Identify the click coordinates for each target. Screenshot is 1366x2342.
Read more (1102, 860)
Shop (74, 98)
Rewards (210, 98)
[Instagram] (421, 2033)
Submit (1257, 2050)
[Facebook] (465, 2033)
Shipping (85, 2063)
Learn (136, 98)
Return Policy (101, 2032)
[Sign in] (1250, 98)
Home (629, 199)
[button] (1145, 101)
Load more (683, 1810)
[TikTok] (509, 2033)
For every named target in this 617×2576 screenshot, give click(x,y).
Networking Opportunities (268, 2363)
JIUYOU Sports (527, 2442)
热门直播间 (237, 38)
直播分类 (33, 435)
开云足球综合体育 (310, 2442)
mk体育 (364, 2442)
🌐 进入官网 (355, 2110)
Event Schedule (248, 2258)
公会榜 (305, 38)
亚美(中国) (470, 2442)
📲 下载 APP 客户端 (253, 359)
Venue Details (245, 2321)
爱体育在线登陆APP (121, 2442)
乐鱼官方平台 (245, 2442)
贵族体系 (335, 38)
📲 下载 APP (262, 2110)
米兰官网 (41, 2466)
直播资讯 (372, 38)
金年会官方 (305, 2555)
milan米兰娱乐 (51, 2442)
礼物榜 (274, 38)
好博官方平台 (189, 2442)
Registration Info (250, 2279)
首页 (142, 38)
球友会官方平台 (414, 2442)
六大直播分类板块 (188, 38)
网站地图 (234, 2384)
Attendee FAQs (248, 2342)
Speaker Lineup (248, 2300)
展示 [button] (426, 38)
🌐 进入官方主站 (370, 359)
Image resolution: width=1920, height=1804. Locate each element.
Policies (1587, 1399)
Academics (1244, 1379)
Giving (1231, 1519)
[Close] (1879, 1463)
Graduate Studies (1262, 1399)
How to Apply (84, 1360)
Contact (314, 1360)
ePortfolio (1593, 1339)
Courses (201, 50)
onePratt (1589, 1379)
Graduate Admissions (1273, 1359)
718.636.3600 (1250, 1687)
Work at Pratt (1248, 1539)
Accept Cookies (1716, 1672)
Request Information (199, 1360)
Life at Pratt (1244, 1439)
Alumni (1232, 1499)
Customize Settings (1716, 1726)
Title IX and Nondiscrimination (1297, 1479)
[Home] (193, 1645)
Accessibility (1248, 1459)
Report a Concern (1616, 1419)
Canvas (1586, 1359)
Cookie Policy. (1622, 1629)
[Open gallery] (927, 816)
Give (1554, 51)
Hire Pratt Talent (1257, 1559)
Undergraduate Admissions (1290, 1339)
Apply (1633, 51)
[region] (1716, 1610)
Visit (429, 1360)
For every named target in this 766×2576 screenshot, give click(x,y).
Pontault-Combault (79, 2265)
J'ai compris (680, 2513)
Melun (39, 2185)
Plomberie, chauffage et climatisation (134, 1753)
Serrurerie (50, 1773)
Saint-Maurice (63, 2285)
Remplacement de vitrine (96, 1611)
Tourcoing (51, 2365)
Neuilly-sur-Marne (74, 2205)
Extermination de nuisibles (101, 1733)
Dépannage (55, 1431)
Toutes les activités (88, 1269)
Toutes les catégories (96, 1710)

----

Only the lines from the first line of the material above through the line that contains "[Sign in] (1250, 98)" should be quoted, each one exactly.

# TASK RESPONSE
Identify the click coordinates for each target. Screenshot is 1366x2342.
Read more (1102, 860)
Shop (74, 98)
Rewards (210, 98)
[Instagram] (421, 2033)
Submit (1257, 2050)
[Facebook] (465, 2033)
Shipping (85, 2063)
Learn (136, 98)
Return Policy (101, 2032)
[Sign in] (1250, 98)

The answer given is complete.